This, despite the fact that culling of poultry around the core areas of the outbreak and intensive surveillance, including a ban on the sale of chickens in the affected places, are essential to contain avian influenza. The number of poultry birds to be culled in South Dinajpur is estimated to be around 28,000.
Tests carried out at the High Security Animal Disease Laboratory in Bhopal and the National Institute of Virology, Pune had confirmed the outbreak of H5N1 or the bird flu virus in the state farm. In the past one month, 350 birds have died here.
Sources in the animal husbandry department here had said yesterday that 49 teams have been formed to fan out throughout the district. The teams have been entrusted with the task of buying poultry from owners within a 5km radius of the farm for culling. Around Rs 35 lakh has already reached the district for this purpose.
Sritanu Maity, the deputy director of animal resources development in the district, denied that his department’s attitude could at best be described as irresponsible.

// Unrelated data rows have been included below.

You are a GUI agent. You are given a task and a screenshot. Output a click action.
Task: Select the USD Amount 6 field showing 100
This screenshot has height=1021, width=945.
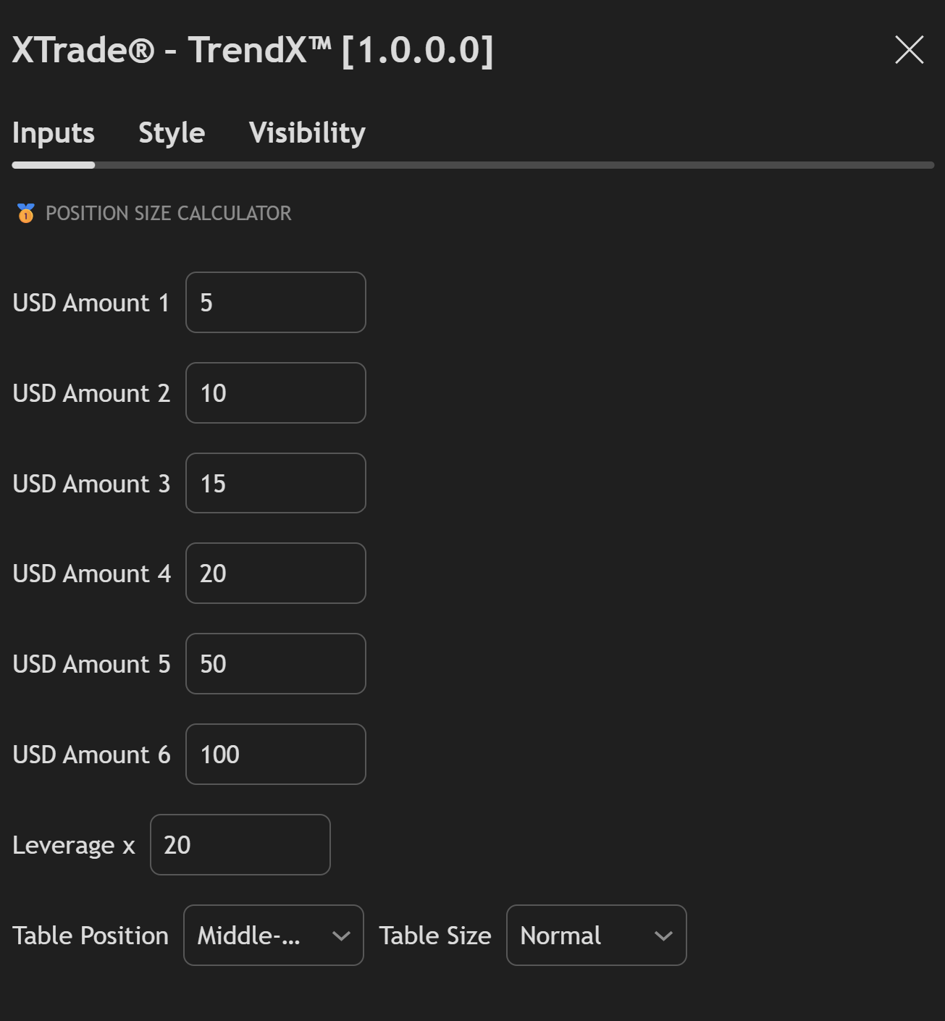[x=275, y=754]
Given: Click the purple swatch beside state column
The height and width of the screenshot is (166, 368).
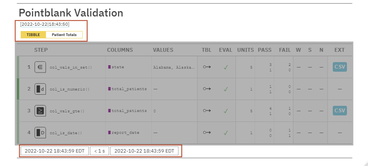Looking at the screenshot, I should pyautogui.click(x=110, y=67).
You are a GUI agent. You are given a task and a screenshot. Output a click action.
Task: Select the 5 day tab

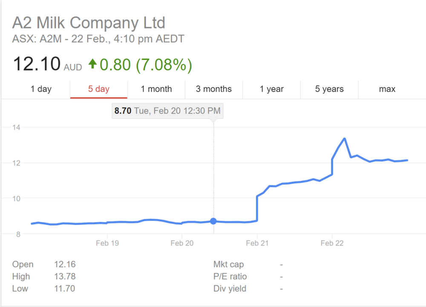[x=99, y=89]
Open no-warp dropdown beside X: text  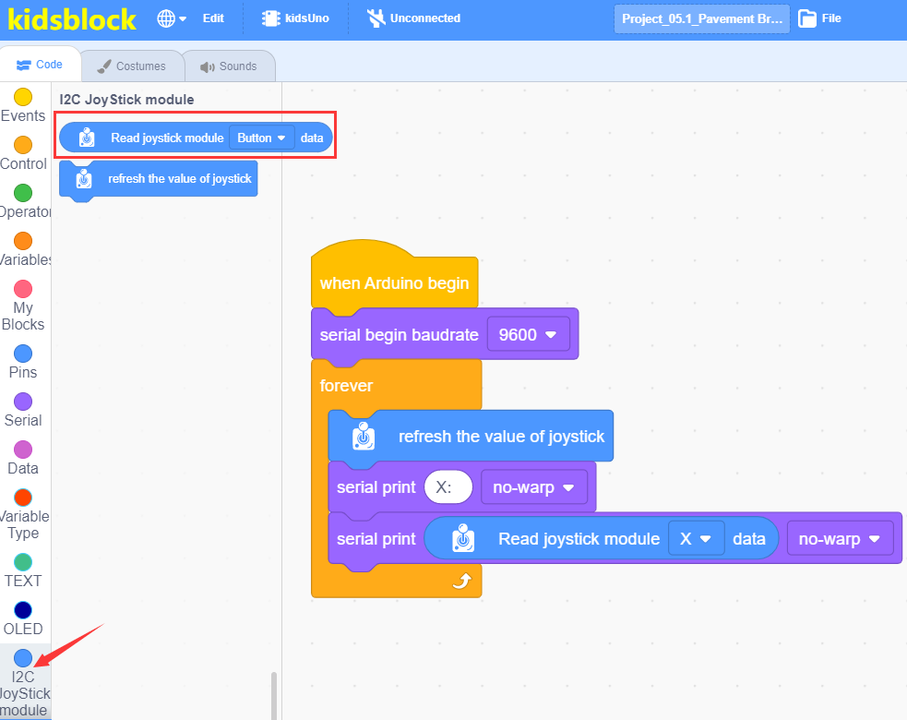pos(534,487)
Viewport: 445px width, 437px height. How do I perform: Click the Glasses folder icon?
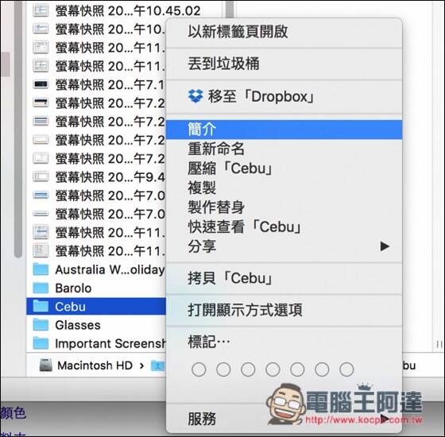pyautogui.click(x=41, y=325)
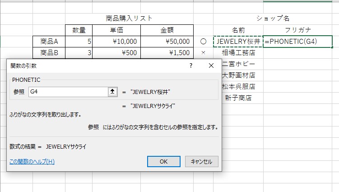
Task: Click the フリガナ header cell
Action: click(297, 30)
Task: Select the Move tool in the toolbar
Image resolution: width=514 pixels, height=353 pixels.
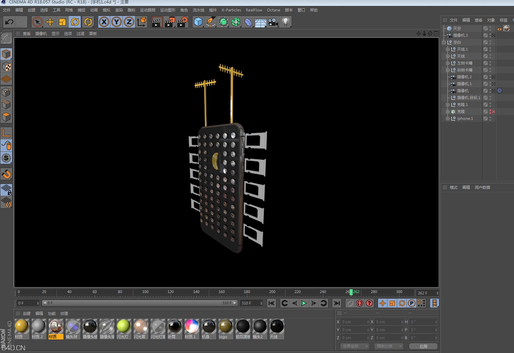Action: pos(50,22)
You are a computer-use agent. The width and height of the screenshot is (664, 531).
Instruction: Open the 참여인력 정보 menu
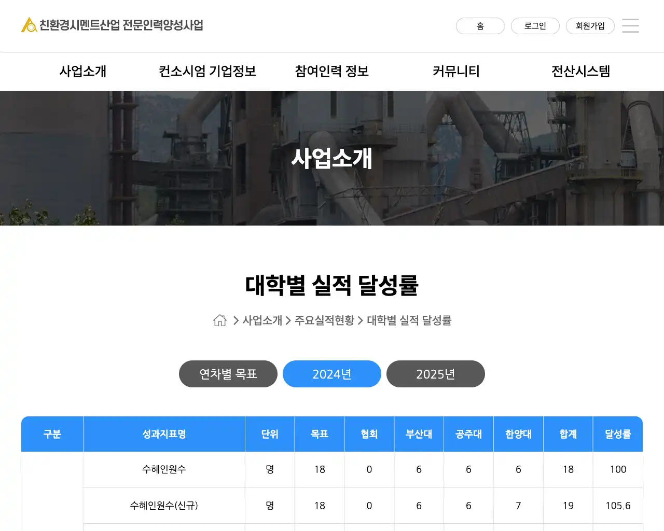pos(332,71)
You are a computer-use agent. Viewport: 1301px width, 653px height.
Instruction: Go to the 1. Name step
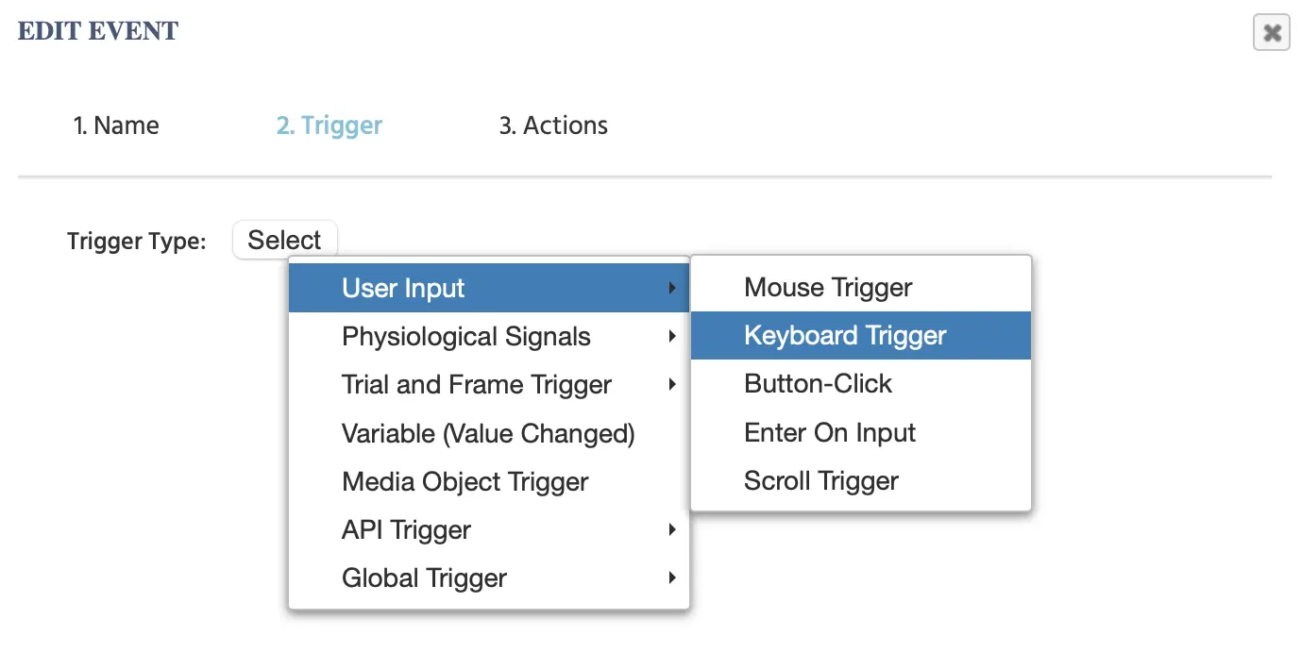116,126
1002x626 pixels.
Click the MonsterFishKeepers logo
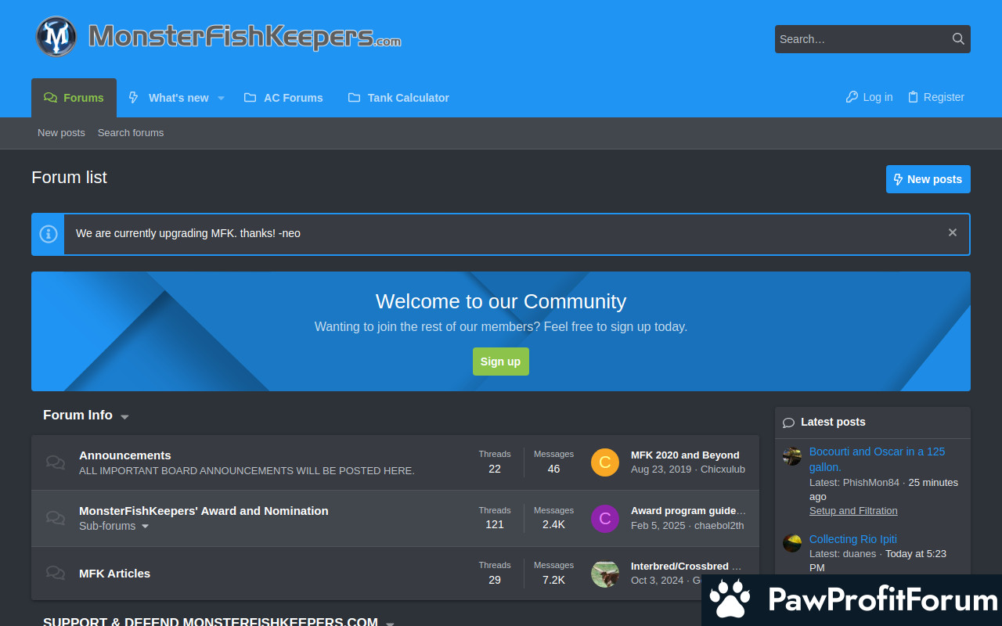point(218,36)
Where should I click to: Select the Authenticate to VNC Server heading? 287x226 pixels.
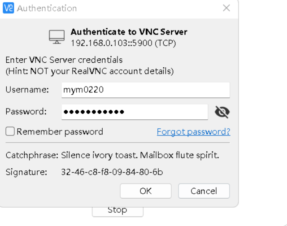pyautogui.click(x=129, y=32)

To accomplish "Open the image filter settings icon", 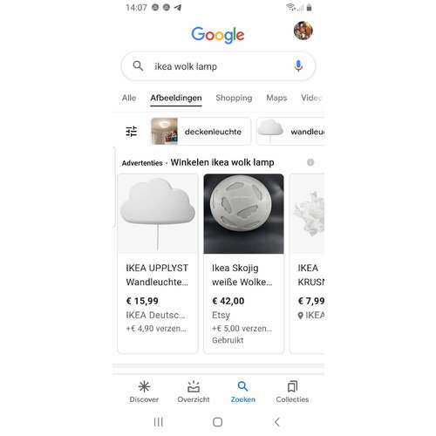I will pyautogui.click(x=132, y=132).
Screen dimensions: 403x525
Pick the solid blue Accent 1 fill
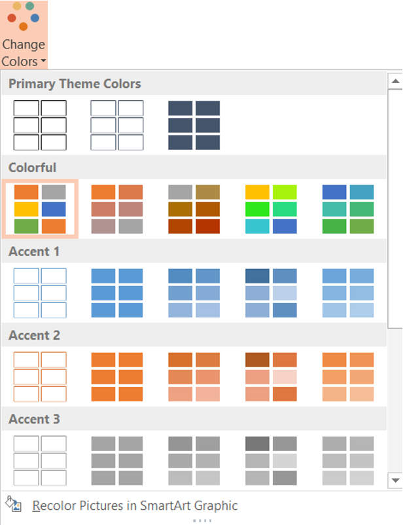tap(117, 293)
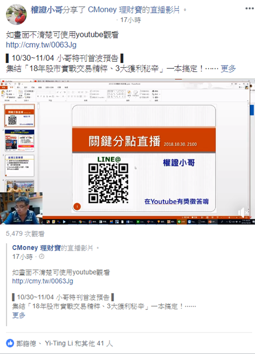Click 權證小哥 profile picture avatar
Screen dimensions: 255x354
point(16,14)
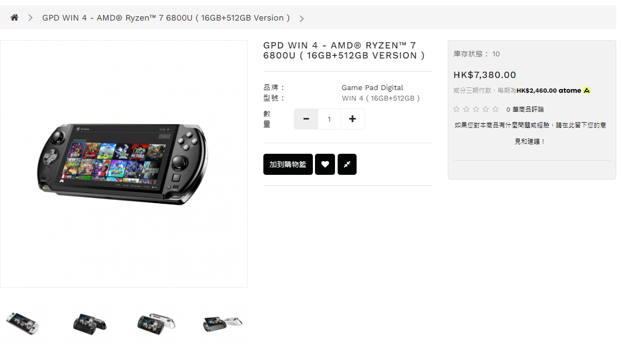Open the GPD WIN 4 breadcrumb link
The height and width of the screenshot is (356, 621).
tap(166, 18)
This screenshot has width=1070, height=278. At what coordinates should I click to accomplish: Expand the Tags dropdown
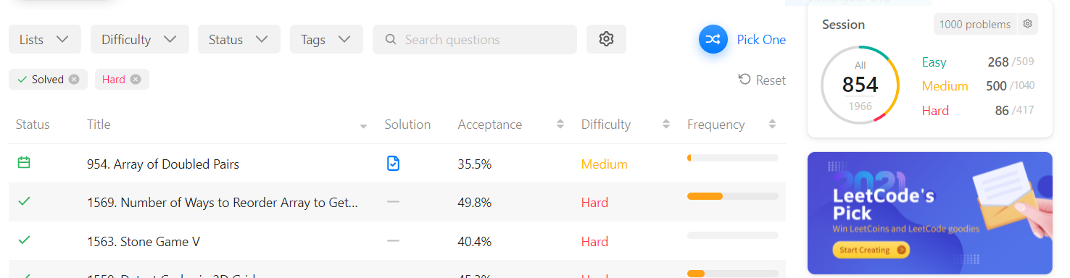pos(326,39)
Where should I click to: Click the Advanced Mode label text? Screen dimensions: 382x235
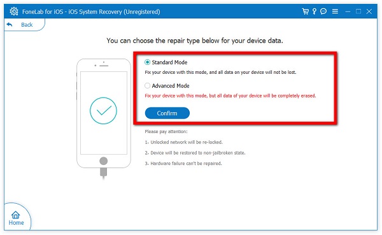171,86
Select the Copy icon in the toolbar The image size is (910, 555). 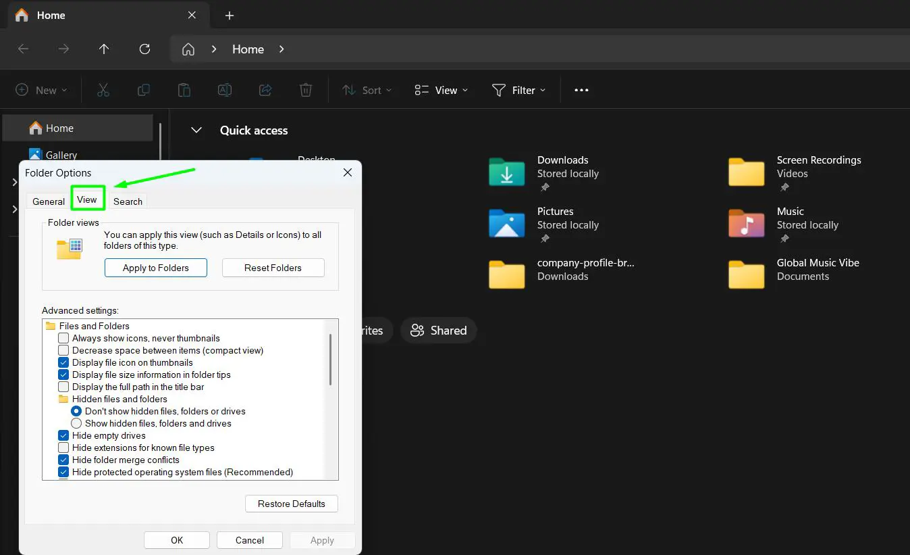tap(144, 89)
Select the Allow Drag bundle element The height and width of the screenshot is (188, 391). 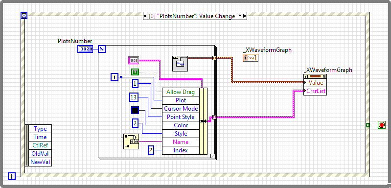pyautogui.click(x=181, y=92)
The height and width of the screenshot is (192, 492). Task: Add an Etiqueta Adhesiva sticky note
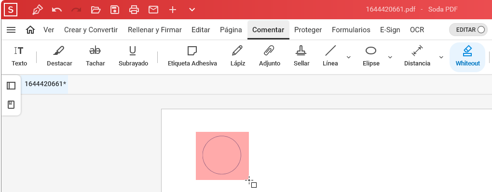point(192,56)
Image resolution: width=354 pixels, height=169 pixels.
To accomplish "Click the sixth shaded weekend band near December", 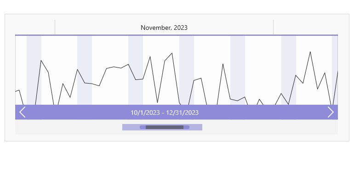I will pyautogui.click(x=289, y=70).
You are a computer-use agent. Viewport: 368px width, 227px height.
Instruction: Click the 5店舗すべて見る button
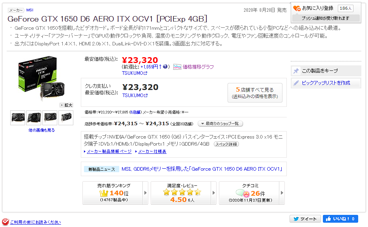[x=255, y=93]
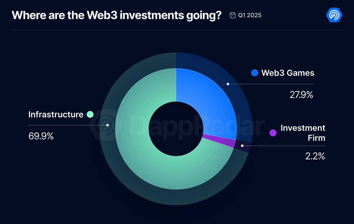The image size is (354, 224).
Task: Click the 2.2% value
Action: tap(315, 156)
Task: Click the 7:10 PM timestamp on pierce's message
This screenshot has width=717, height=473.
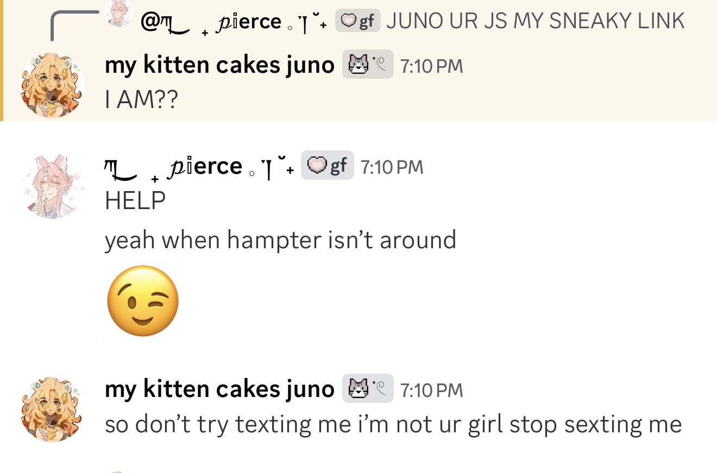Action: (x=391, y=167)
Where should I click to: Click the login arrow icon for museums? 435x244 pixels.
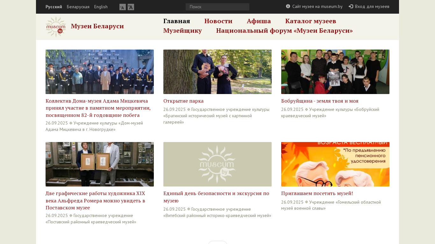pos(351,6)
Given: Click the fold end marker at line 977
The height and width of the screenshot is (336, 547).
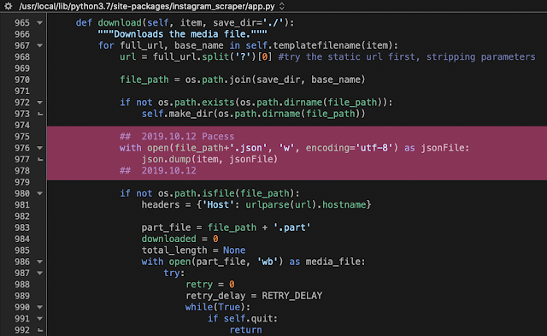Looking at the screenshot, I should 40,160.
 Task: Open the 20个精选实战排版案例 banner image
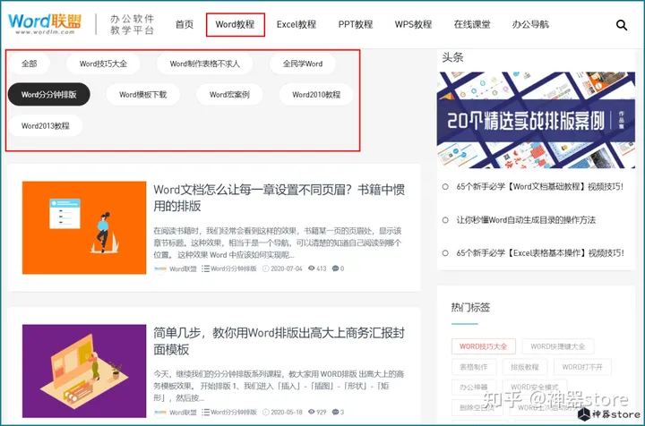point(529,121)
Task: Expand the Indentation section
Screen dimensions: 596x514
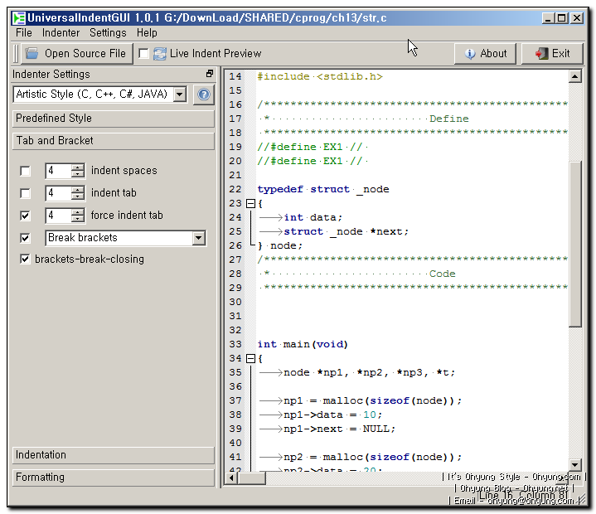Action: pos(114,455)
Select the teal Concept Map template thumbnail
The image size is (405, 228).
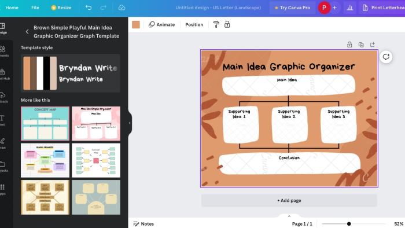tap(45, 123)
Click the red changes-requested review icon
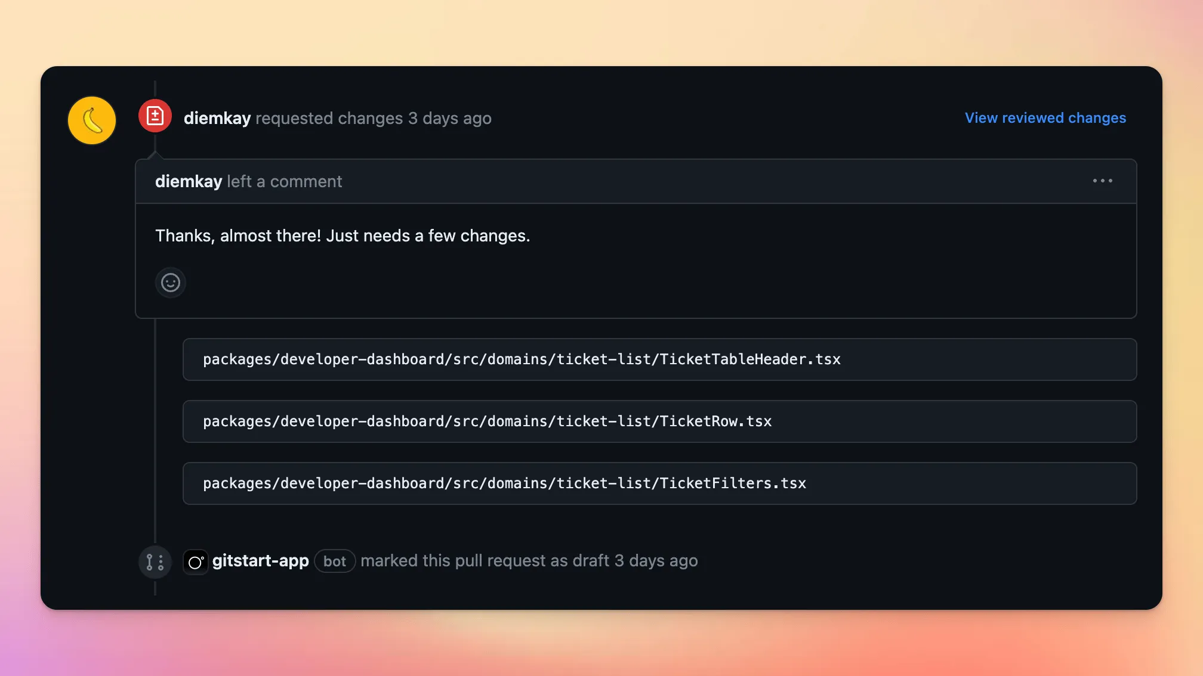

“We are not sitting idle. We need a day to prepare the groundwork. We have not carried out campaigns within the 5km radius to prevent chicken-sellers from selling their stock elsewhere on the sly. We want to catch them unawares,” Maity said.
The official also said an intensive drive against the sale of chickens will start from tomorrow.
In Balurghat town, there was no sign of the existing ban. Chicken was being sold in Chakvrigu, 150m from the district magistrate’s office and within a 2km radius of the farm. According to WHO norms, all birds within 3km of the core area of an outbreak must be culled.
Sujit Dutta, the assistant commissioner of animal husbandry at the Centre, arrived here this afternoon to oversee the culling as well as the preventive measures.
“The situation is under control and there is nothing to worry about,” Dutta claimed. In the state farm here, almost 90 per cent of the surviving 1,444 birds had been culled by evening.